- Collection entries
————

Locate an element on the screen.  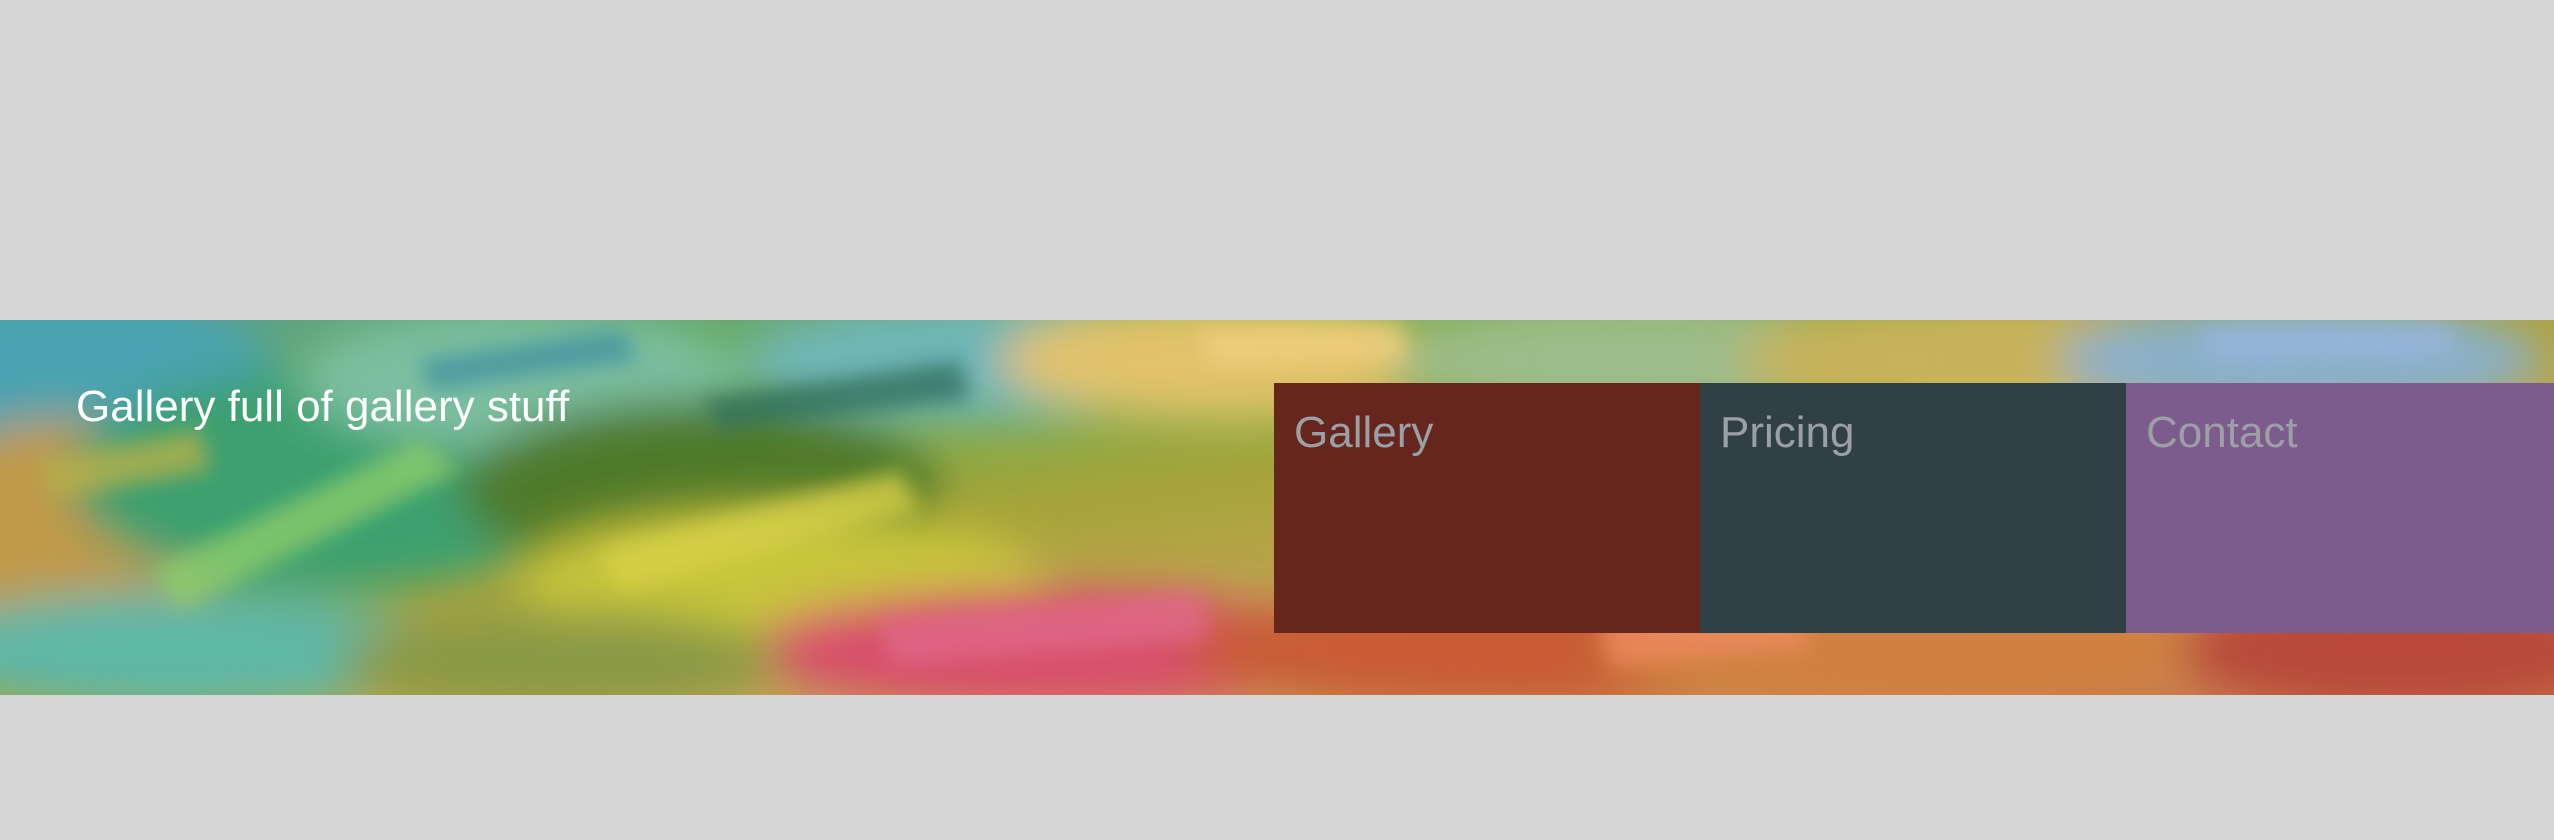
main-nav: Gallery Pricing Contact is located at coordinates (1914, 508).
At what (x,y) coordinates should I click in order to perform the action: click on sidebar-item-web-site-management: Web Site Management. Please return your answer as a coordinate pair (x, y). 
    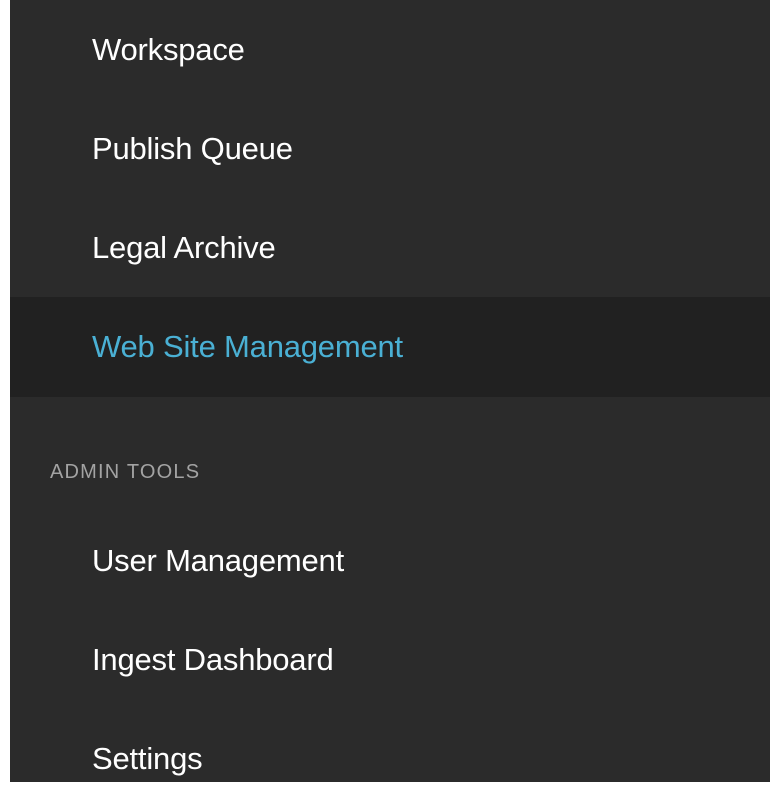
    Looking at the image, I should click on (390, 347).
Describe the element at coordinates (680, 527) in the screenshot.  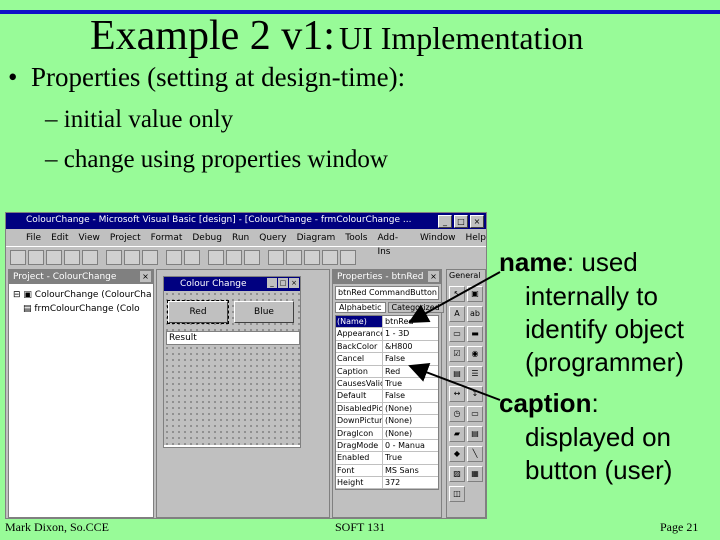
I see `footer-page: Page 21` at that location.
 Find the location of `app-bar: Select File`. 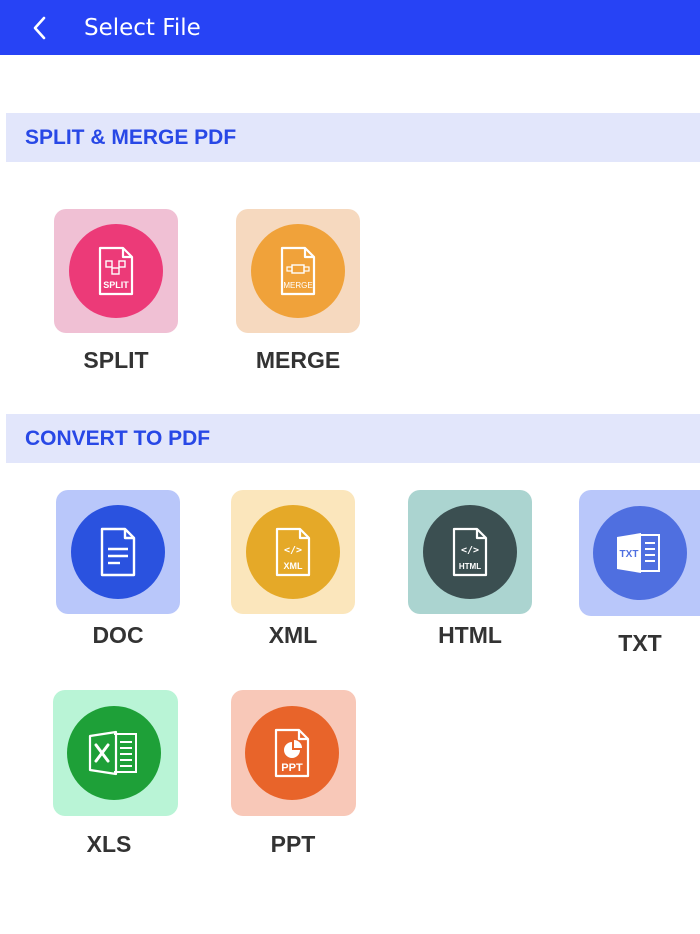

app-bar: Select File is located at coordinates (350, 28).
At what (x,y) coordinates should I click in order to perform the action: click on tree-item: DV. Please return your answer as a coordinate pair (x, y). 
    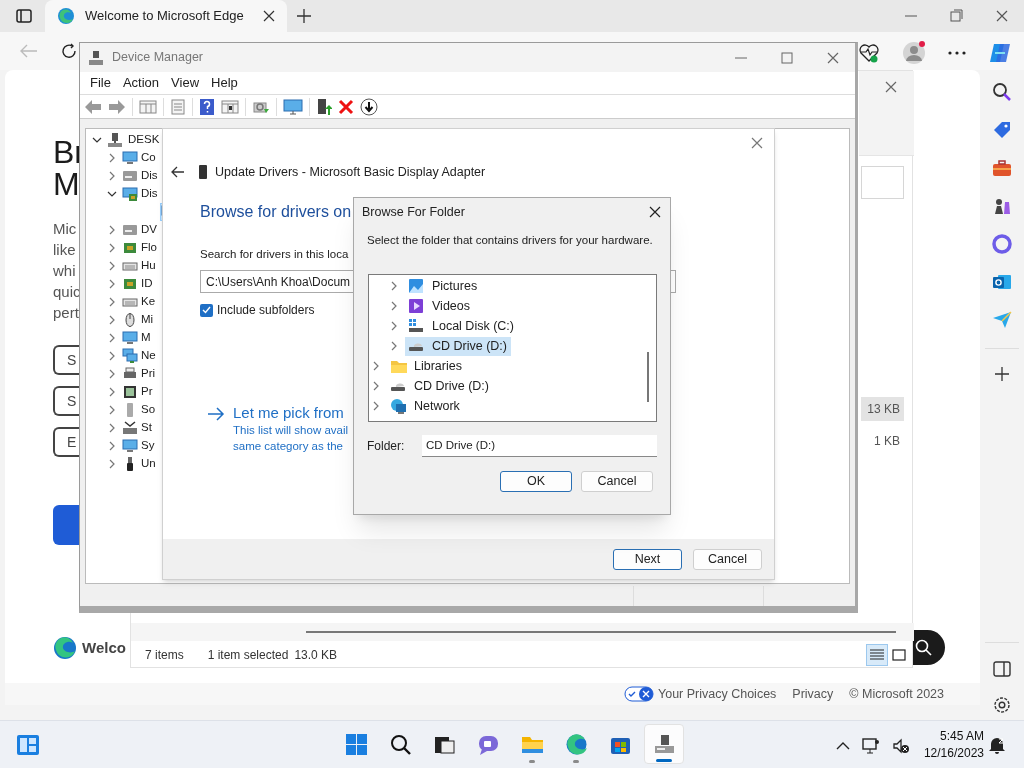
    Looking at the image, I should click on (149, 230).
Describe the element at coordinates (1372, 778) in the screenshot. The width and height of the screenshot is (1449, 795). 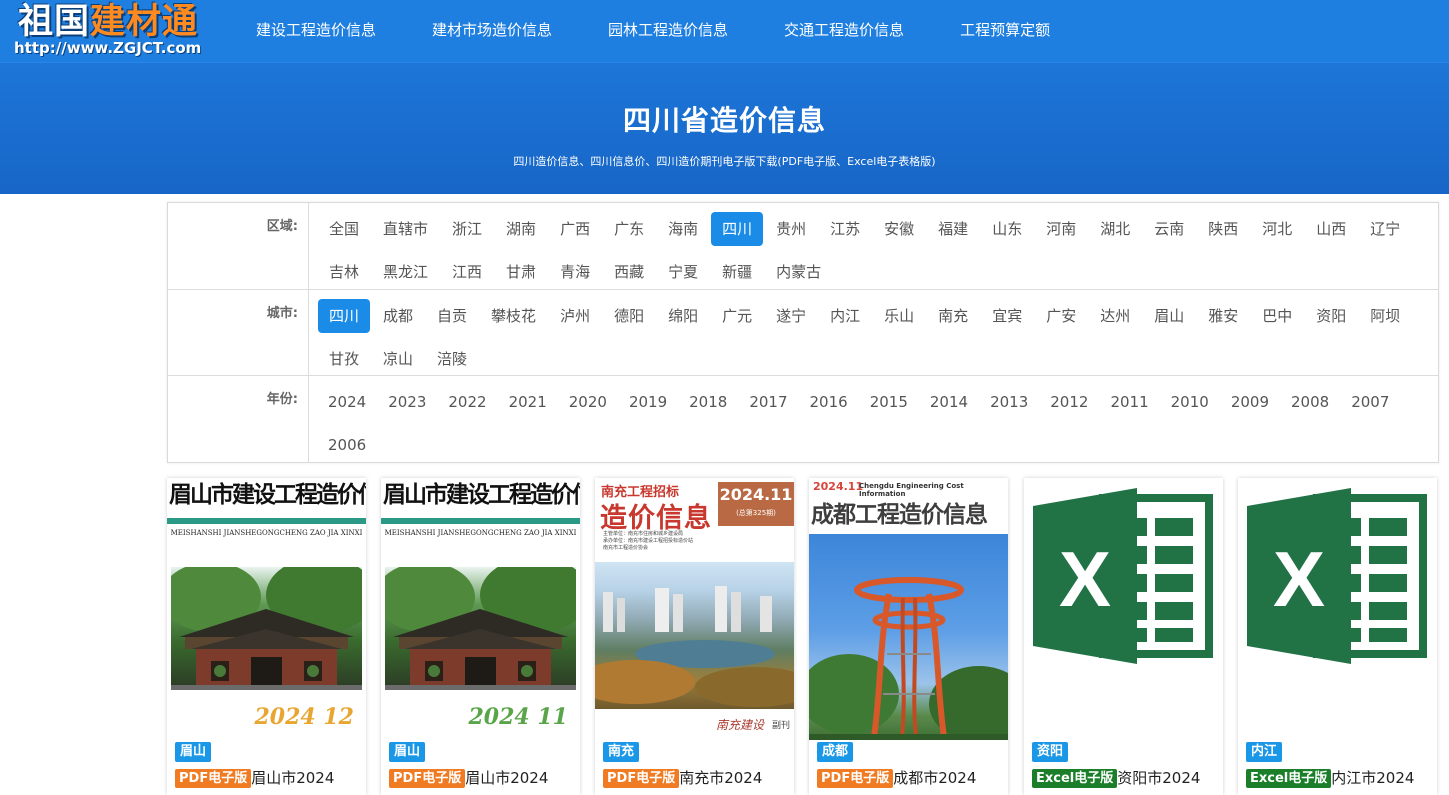
I see `card-title: 内江市2024` at that location.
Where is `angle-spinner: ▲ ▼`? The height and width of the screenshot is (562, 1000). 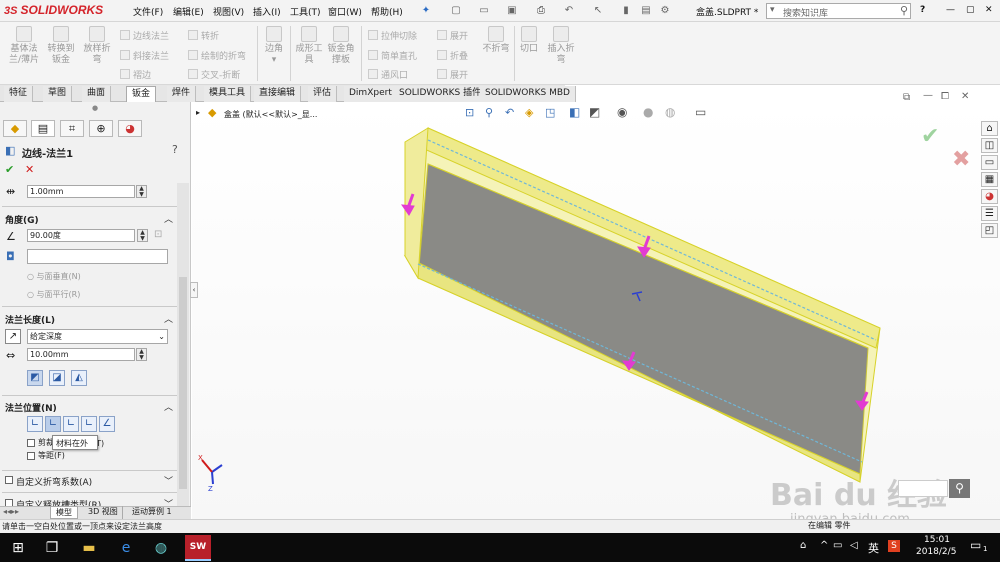 angle-spinner: ▲ ▼ is located at coordinates (142, 236).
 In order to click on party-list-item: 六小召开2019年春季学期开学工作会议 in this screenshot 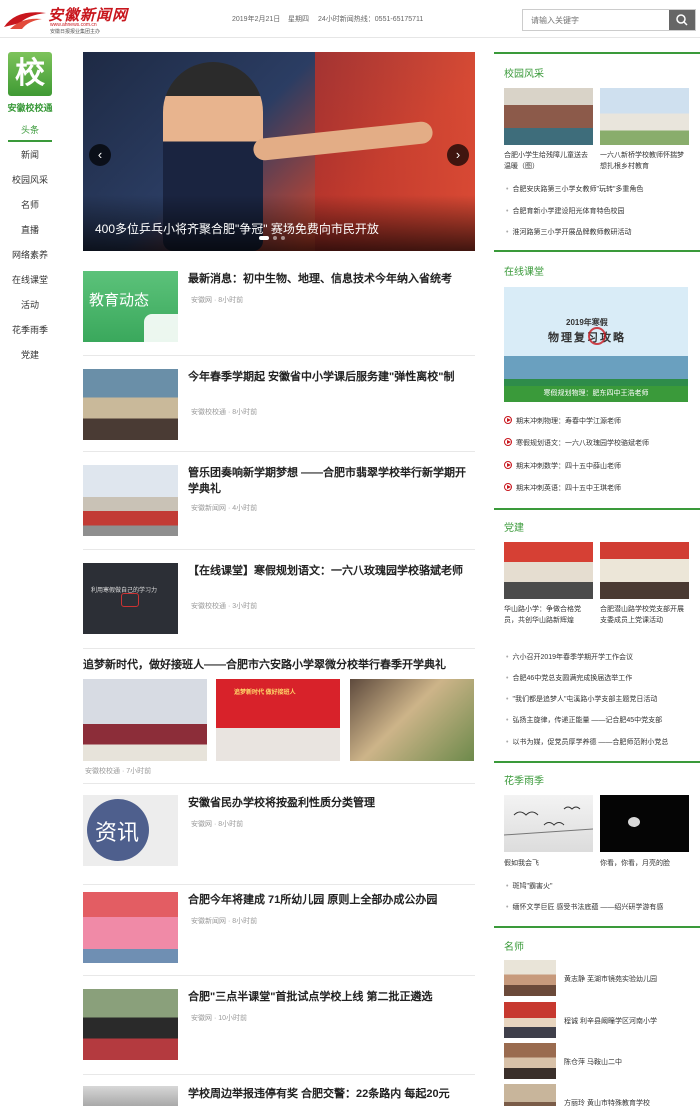, I will do `click(603, 657)`.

————

- Requirement
Can you rewrite the stretch of material from its start through the line containing "app-bar: Select File is", putting "Identify" in place of "Describe" and changing nothing else? Leave the pictures out of your answer.

- Exercise answer
Locate an element on the screen.  
main-nav: Gallery Pricing Contact is located at coordinates (1914, 508).
At what (x,y) coordinates should I click in order to perform the action: click on sidebar-item-web-site-management: Web Site Management. Please return your answer as a coordinate pair (x, y). 
    Looking at the image, I should click on (390, 347).
Identify the element at coordinates (680, 527) in the screenshot.  
I see `footer-page: Page 21` at that location.
 Find the location of `app-bar: Select File`. 

app-bar: Select File is located at coordinates (350, 28).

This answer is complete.